Connie sits up tall and actually claps her hands in glee, and the rest of us all immediately go silent, staring towards the back of the room. The woman – Becky the dressmaker, I’m guessing – goes to a long white curtain, and my friend pops her head out from behind it. She sees I am there, grins and nods at me in welcome.

“I thought you might have arrived,” she says. “From the decibel level. Okay, I’m coming out.”

She takes tentative steps towards us, a small but nervous smile on her face. She comes to a stop, and the nervous smile becomes a full-on grimace as we all stare at her.

“Oh no,” she murmurs, looking distraught, “is it that bad?”

Connie immediately leaps to her feet, and the rest of us follow, crowding around her.

“It’s beautiful!” I say, reaching out to touch her but deciding I don’t want to risk messing up the dress. “You’re beautiful! It’s all beautiful!”

“Yeah, what she said!” Connie adds, her eyes swimming with tears. “It really is perfect… we were all just stunned, my love, that’s all.”

Priya, Katie and Rose all start to add their praise, and eventually, Ella laughs, and seems to calm down. She gazes down at her dress, then back up at us, biting her lip.

“It’s not too much? Too young? I mean, I’m not exactly a blushing virgin, am I?”

The gown is white, to be sure, but it is a million miles from being too young. It is, in fact, pure class – made of silk with an overlay of delicate Chantilly lace, an elegant square neckline offset by dainty cap sleeves. The Empire-line waist is accentuated with a silk band and a bow, and the skirt flows down to her currently bare feet.

Ella’s dark blonde hair falls in waves around her now blushing face, and she holds it up to show us what it will look like on the day.

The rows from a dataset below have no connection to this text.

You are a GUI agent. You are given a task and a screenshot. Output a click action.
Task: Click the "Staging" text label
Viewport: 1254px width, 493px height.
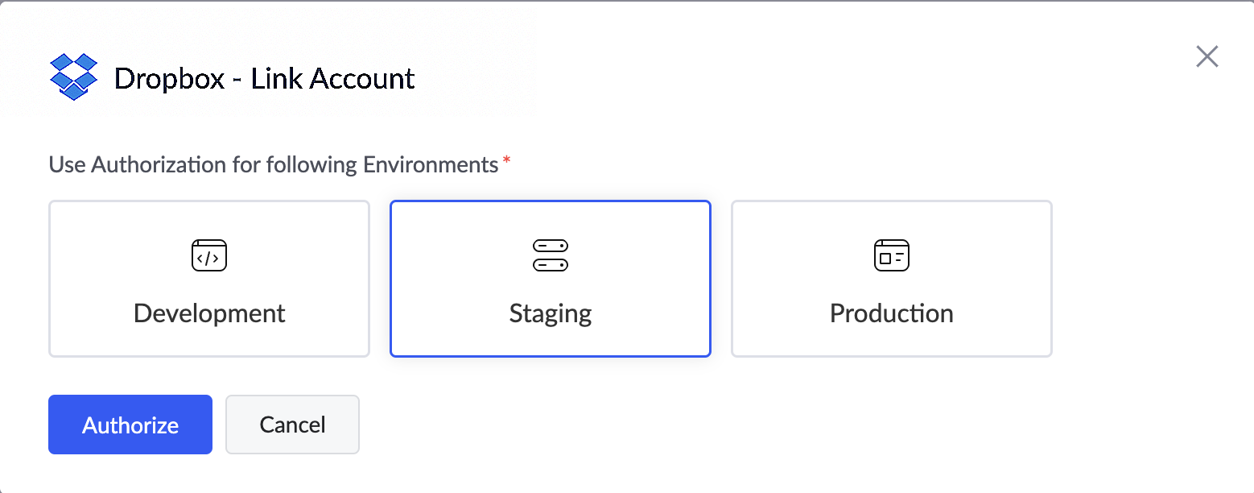pyautogui.click(x=551, y=313)
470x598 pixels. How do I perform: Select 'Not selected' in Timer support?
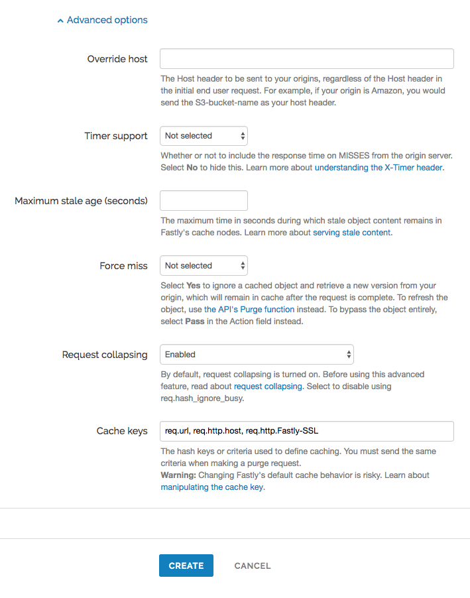(192, 135)
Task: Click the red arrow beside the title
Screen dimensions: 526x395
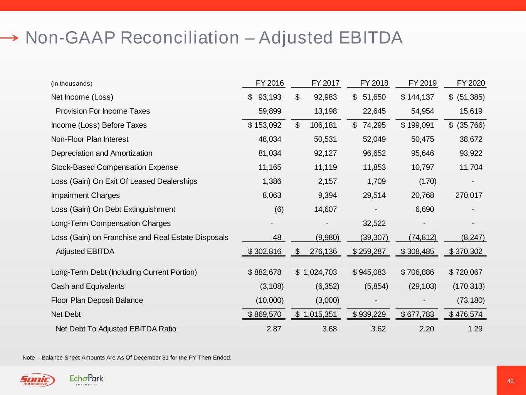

“I was thinking I’ll have it up,” she says. “My friend Cally – she moved to Starshine recently – she’s a hairdresser and she says she’ll do it for me, and my make-up. I was going to get a spray tan, but I keep remembering that episode of Friends where Ross’s goes wrong and he ends up totally orange… and to be honest, it all feels a bit strange! I’m nervous – not about Jake, I’ve never been more sure about anything before – but about the day, and the dress, and all the stuff I’ll have to do!”

Becky fiddles with one of her sleeves, righting a wrong that nobody else can see, and says: “Well, that’s natural, Ella. All my brides feel like that. But it seems to be like you won’t be doing all that stuff on your own.”

Ella looks up and around, at all of us. At Connie, and Priya, and Katie, and Rose and me. She looks at us all, and presumably likes what she sees.

“I don’t suppose I am,” she concedes, finally managing a real smile. “The gang’s all here!”